Although the public had been alerted that this winter could be a potentially bad flu season, barely half of Americans said in January that they had received a flu shot, a vaccination level unchanged in a representative national panel from the comparable period last year, according to the latest Annenberg Science Knowledge (ASK) survey by the Annenberg Public Policy Center.

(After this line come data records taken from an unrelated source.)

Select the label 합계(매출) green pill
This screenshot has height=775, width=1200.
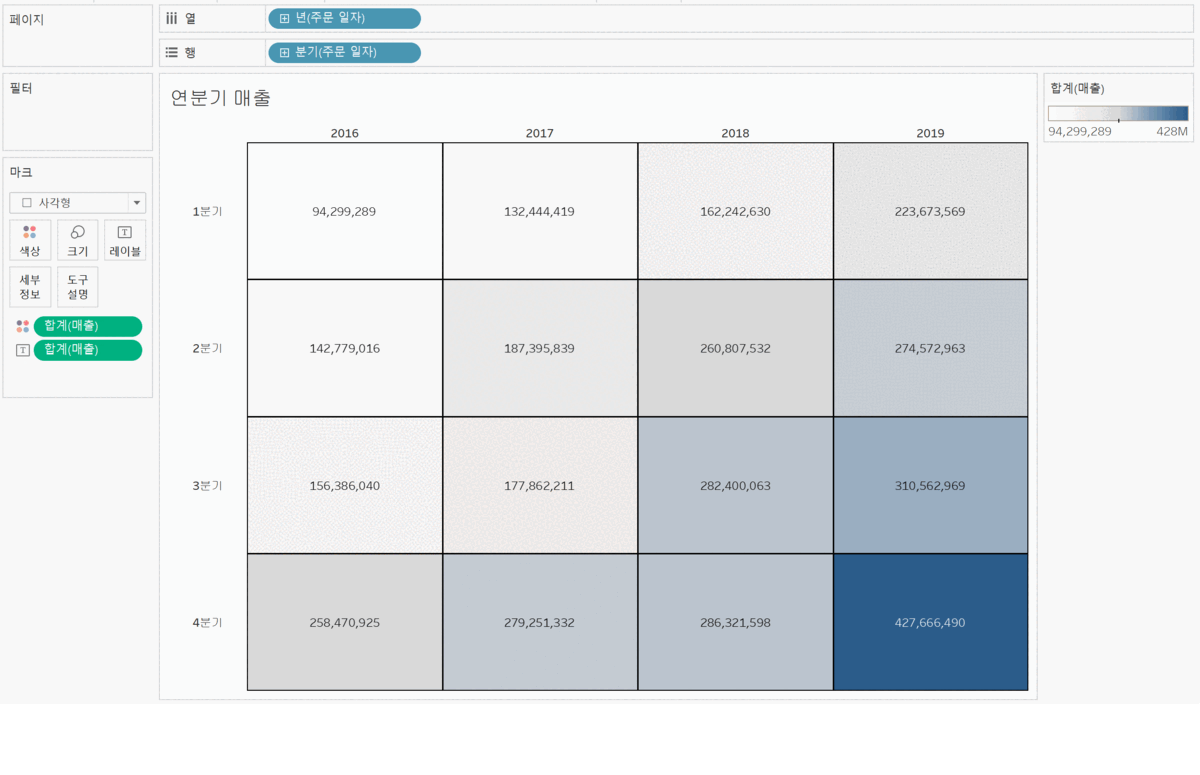click(x=88, y=350)
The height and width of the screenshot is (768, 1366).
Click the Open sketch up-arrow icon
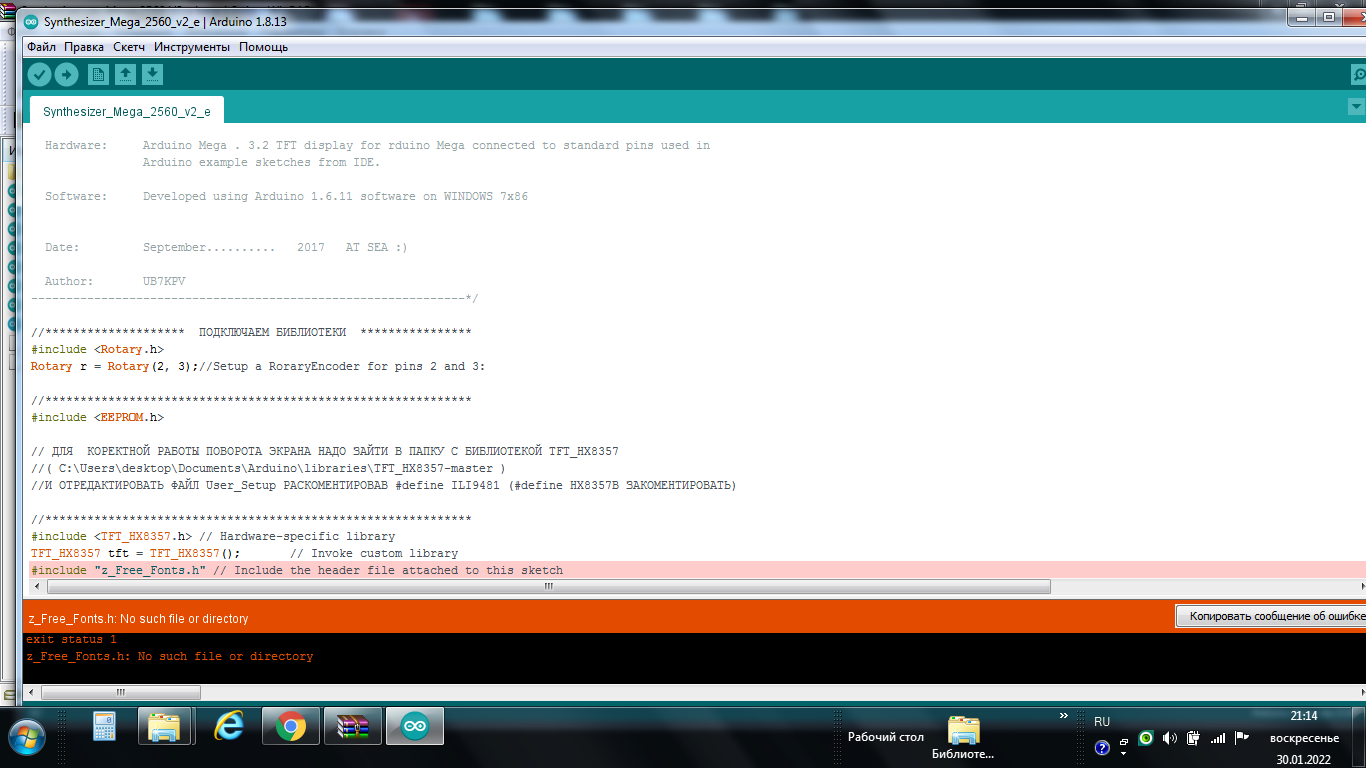[125, 74]
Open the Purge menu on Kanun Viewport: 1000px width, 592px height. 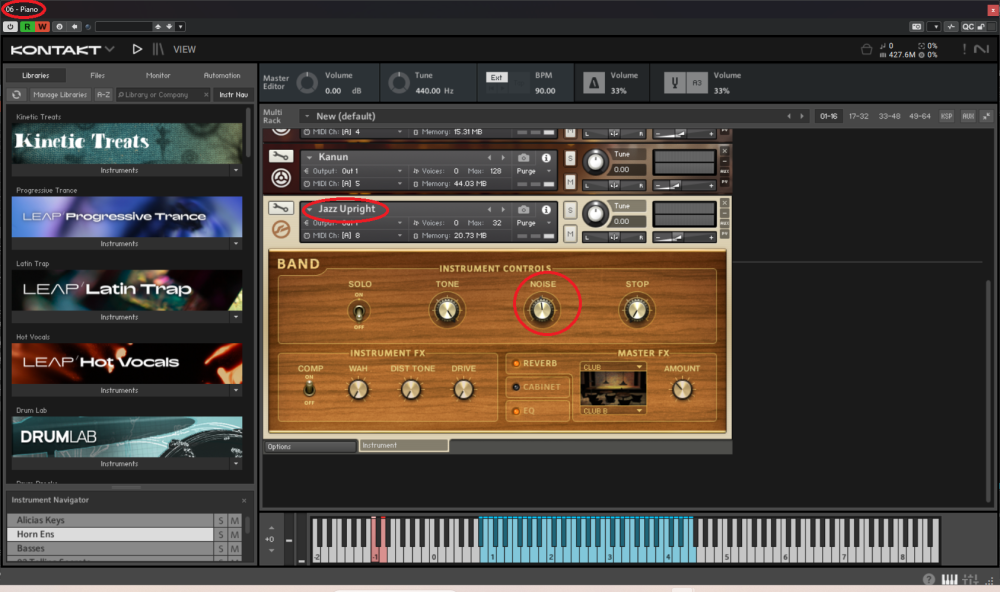click(x=529, y=171)
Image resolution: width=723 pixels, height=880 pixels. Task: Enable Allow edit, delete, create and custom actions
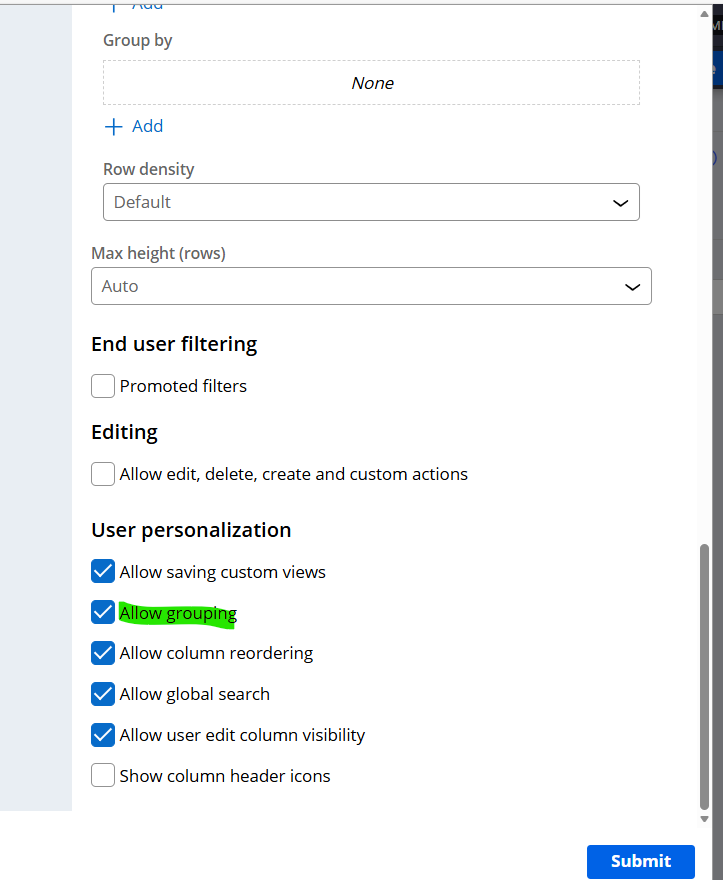point(103,474)
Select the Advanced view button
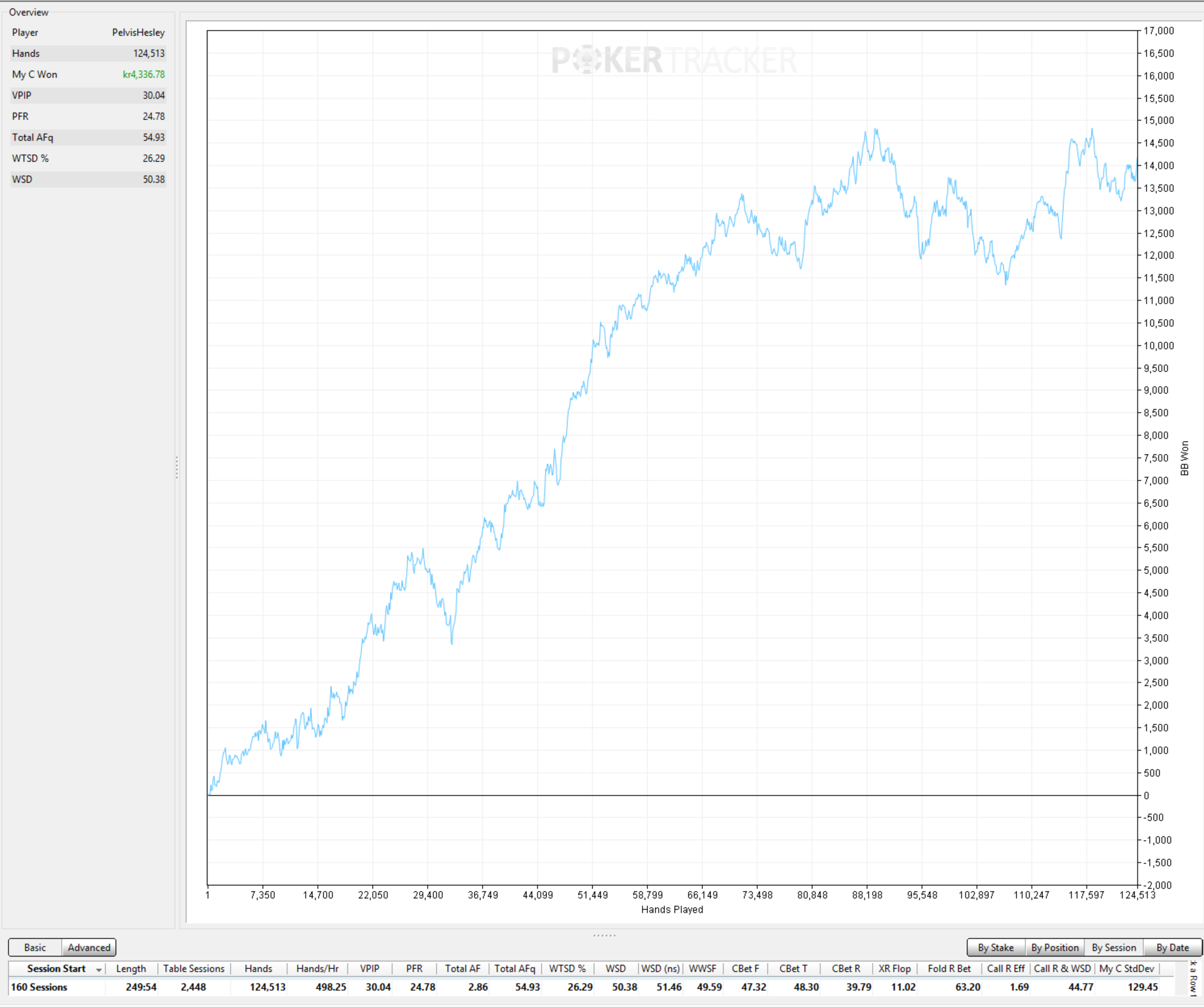Viewport: 1204px width, 1007px height. click(89, 948)
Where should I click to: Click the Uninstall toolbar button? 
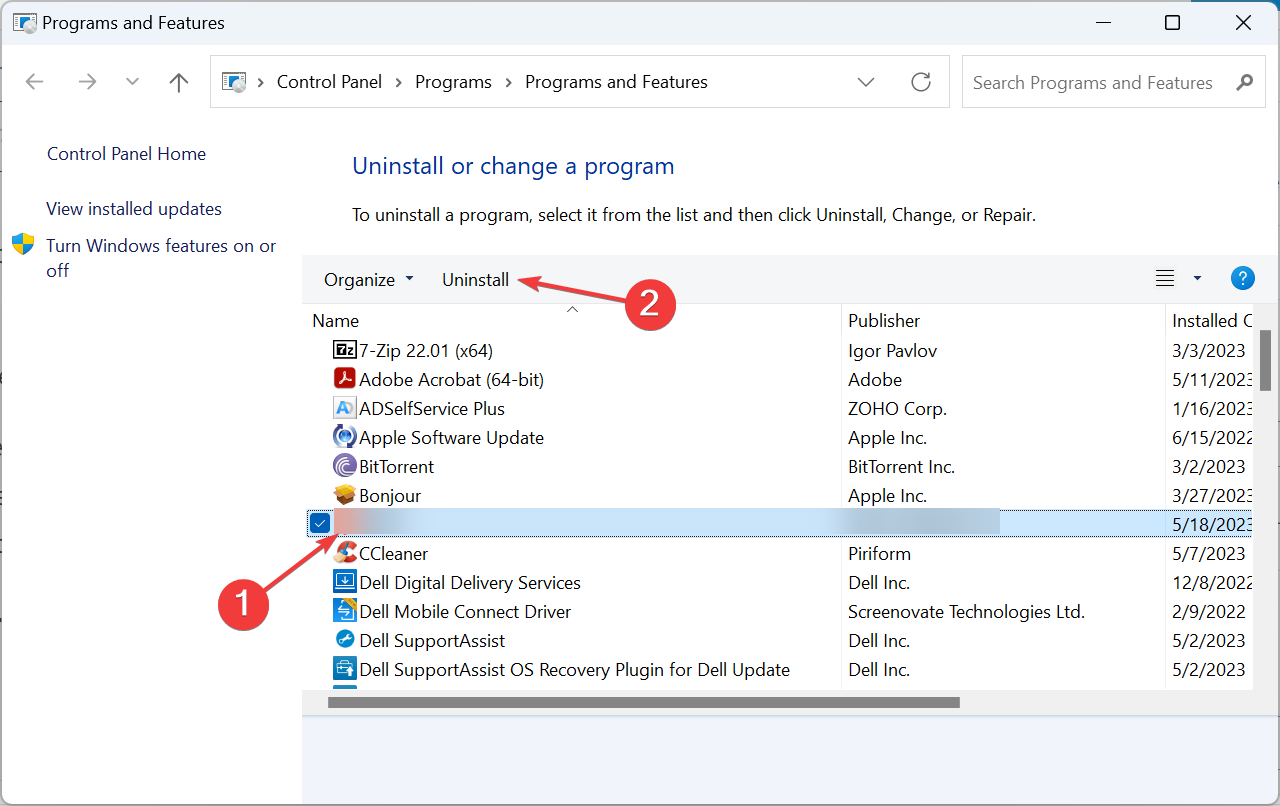coord(475,280)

The panel survey, fielded with over 1,600 U.S. adults, finds that many have a base of knowledge about the flu but there is a reservoir of uncertainty about other consequential information about the flu, COVID-19, and vaccination. Among the findings, which also inquired more broadly about attitudes toward vaccine mandates and the continuing “return to normal,” nearly half of Americans do not know it is safe to get a flu shot during pregnancy. Over half of Americans say the Army should be able to require COVID-19 vaccination for soldiers who do not have a medical or religious exemption—and 45% say public schools should be able to require COVID-19 vaccination of all children who do not have a medical or religious exemption. More than half of Americans now say their lives have returned to a pre-pandemic normal.
“Although the CDC indicated that seasonal flu activity is now low nationally, the fact that the level of reported flu vaccination in our panel was roughly the same in January of this year as a year before is concerning,” says Kathleen Hall Jamieson, director of the Annenberg Public Policy Center. “Because this has been a more severe flu season than the one a year ago, we expected an increase in the reported vaccination rate.”
The ASK survey in January 2023 finds that 49% of respondents say they have had a seasonal flu shot, statistically unchanged from 47% in our January 2022 survey and 50% in April 2021. According to the Centers for Disease Control and Prevention (CDC), nearly 46% of U.S. adults 18 and older had a flu shot as of December 31, 2022.
The CDC actively promoted flu vaccination amid concerns that the 2022-23 season would be severe.
When the 49% of survey respondents who said they got the flu vaccine were asked in January why they got the shot, 69% said I get it every year. 64% said to protect myself against catching the flu, while 8% said to protect myself against COVID-19.
About a third of those surveyed say they are somewhat or very worried about family members contracting COVID-19, the seasonal flu, or RSV. Only 11% say they are somewhat/very worried about a family member contracting polio, which reemerged as a public health threat in July 2022 after a case was reported in New York State.
Asked when they expect to be able to return to “your normal, pre-COVID-19 life,” more than half of Americans say they already have, up from 47% in October 2022. More than 1 in 5 Americans continue to say “never,” which is statistically unchanged since July 2022.